Desde el comienzo, quise tener cuidado. No pretendía que el ideal de la experiencia se convirtiera en rodar y rodar sin sentido. Quería estar muy atenta. Me gusta pensar que todo pasa por algo, y los encuentros, descubrimientos y decisiones fueron marcando mi camino. Además, el grupo de estudiantes internacionales que me rodeaba fue una suerte. Cada persona que conocí, cada situación que viví, me ayudó a crecer y a comprender mejor el mundo y a mí misma. Desde los voluntarios en el albergue hasta el resto de internacionales que ahora se han convertido en grandes amigos. Siempre le digo a mis padres que aquí aprendí un poco de inglés, algo de italiano y, sobre todo, mucho de la vida. Entendí la importancia de fiarse del proceso, encontrando un lugar donde no necesitaba dar la talla, sino que siendo lo que soy, correspondía a darla.
En cuanto a la parte académica, una de las mayores diferencias que noté fue la oferta extracurricular.

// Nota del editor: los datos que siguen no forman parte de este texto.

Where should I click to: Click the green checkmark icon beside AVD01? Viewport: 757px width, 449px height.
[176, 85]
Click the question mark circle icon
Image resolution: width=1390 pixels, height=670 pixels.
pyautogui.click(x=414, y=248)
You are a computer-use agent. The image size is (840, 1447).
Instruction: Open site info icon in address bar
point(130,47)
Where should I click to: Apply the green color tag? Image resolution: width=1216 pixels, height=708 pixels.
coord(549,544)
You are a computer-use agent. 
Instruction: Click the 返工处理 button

Hay clubes de todo y si no, tienes la opción de crearlo. Personalmente, yo me he enriquecido mucho de toda esta parte práctica. En los laboratorios pude diseccionar diferentes partes del cerebro, aprender sobre aparatos de biofeedback, monitorizar el sueño, entre otras muchas oportunidades de aterrizar todos los conceptos de mi carrera. Sin embargo, en Europa se escucha mucho hablar del famoso “Sueño Americano” y tras pasar unos meses aquí, puede que este sea una ilusión más que una realidad. La brecha entre ricos y pobres en Estados Unidos es impactante (al menos en el estado de Luisiana), y la movilidad social es mucho más limitada de lo que se sugiere. La educación, por ejemplo, es una de las áreas donde esta desigualdad se manifiesta con mayor claridad. Esta es vista como una clave para el éxito, pero aquí conlleva un precio altísimo.
Para terminar, mis consejos son sencillos. Empezando por uno que parece muy obvio, pero no lo es tanto: ser feliz aquí me permitió serlo allí. Al principio, la idea de dejar mi zona de confort y adaptarme a una nueva cultura me asustaba (y más cuando adoro mi vida en Madrid). Sin embargo, la felicidad no depende del lugar, sino de la actitud con la que enfrentas las circunstancias y por encima de todo, “con quién” eliges hacerlo. No sirve de nada irte de Erasmus para huir de tu vida o aprovecharlo para convertirte en algo que no eres. Decidí abrazar cada experiencia con una mente abierta y un corazón dispuesto y realmente, creo que esta mentalidad me permitió disfrutar al máximo mi estancia. En segundo lugar, no tener miedo. No tener miedo de lanzarse a lo desconocido, de cometer errores, de enfrentarse a nuevos retos y redescubrirse en un entorno completamente diferente. Por último, ser consciente de la suerte que es volver a casa y tener a alguien que te espera. Después de meses lejos de mi familia y amigos, regresar a Madrid con sus reencuentros fue un gran regalo. Me di cuenta de lo afortunada que soy de tener un hogar al que volver, un lugar donde sentirme amada y “como en casa”. Espero veros pronto y, ¡hasta la próxima!